--- Quoted passage ---
▶

19 Visualise And Analyse Time-Oriented Data

Hands-On Exercise for Week 7

Author

KB

Published

July 7, 2023

(First Published: Jul 5, 2023)

19.1 Learning Outcome

We will learn how to create the following visualisations:

  • plotting a calender heatmap,

  • plotting a cycle plot,

  • plotting a slopegraph, and

  • plotting a horizon chart

19.2 Getting Started

19.2.1 Install and load the required R libraries

Install and load the the required R packages. The name and function of the new packages that will be used for this exercise are as follow

  • scales : provides various functions for scaling and formatting data
  • viridis : provides color palettes that are perceptually uniform and work well for representing data in visualisations
  • gridExtra : provides functions for arranging multiple plots on a page or within a plot
  • readxl :enables reading data from Microsoft Excel files (.xls and .xlsx) into R
  • knitr :used for dynamic report generation in R
  • data.table :offers fast data manipulation and aggregation operations, making it useful for working with large datasets
  • CGPfuntions : contains a function that is designed to automate the process of producing a Tufte style slopegraph using ggplot2.
Show the code
pacman::p_load(scales, viridis, lubridate, ggthemes, gridExtra, readxl, knitr, data.table, CGPfunctions, ggHoriPlot, tidyverse, CGPfunctions) 

19.3 Plotting Calendar Heatmap

In this section, we will learn how to plot a calender heatmap programmetically by using ggplot2 package.

19.3.1 Import the data

eventlog.csv file consists of 199,999 rows of time-series cyber attack records by a country. It is imported in R and assigned to the attacks data frame.

Show the code
attacks <- read_csv("data/eventlog.csv", show_col_types = F)

19.3.2 Examine the data structure

kable() can be used to review the structure of the imported data frame.

Show the code
kable(head(attacks))
timestamp source_country tz
2015-03-12 15:59:16 CN Asia/Shanghai
2015-03-12 16:00:48 FR Europe/Paris
2015-03-12 16:02:26 CN Asia/Shanghai
2015-03-12 16:02:38 US America/Chicago
2015-03-12 16:03:22 CN Asia/Shanghai
2015-03-12 16:03:45 CN Asia/Shanghai

There are three columns, namely timestamp, source_country and tz.

  • timestamp field stores date-time values in POSIXct format.

  • source_country field stores the source of the attack. It is in ISO 3166-1 alpha-2 country code.

  • tz field stores time zone of the source IP address.

19.3.3 Data Preparation

Step 1: Deriving weekday and hour of day fields

Before we can plot the calender heatmap, two new fields namely wkday and hour need to be derived. In this step, we will write a function to perform the task.

Show the code
make_hr_wkday <- function(ts, sc, tz) {
  real_times <- ymd_hms(ts, 
                        tz = tz[1], 
                        quiet = TRUE)
  dt <- data.table(source_country = sc,
                   wkday = weekdays(real_times),
                   hour = hour(real_times))
  return(dt)

◀

--- Data ---
▶

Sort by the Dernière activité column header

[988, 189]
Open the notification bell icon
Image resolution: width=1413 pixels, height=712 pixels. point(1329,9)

◀

--- Directions ---
Please transcribe the time-oriented data tutorial word for word from "kable() can be" to "source_country and tz.".

--- Finished exercise ---
kable() can be used to review the structure of the imported data frame.

Show the code
kable(head(attacks))
timestamp source_country tz
2015-03-12 15:59:16 CN Asia/Shanghai
2015-03-12 16:00:48 FR Europe/Paris
2015-03-12 16:02:26 CN Asia/Shanghai
2015-03-12 16:02:38 US America/Chicago
2015-03-12 16:03:22 CN Asia/Shanghai
2015-03-12 16:03:45 CN Asia/Shanghai

There are three columns, namely timestamp, source_country and tz.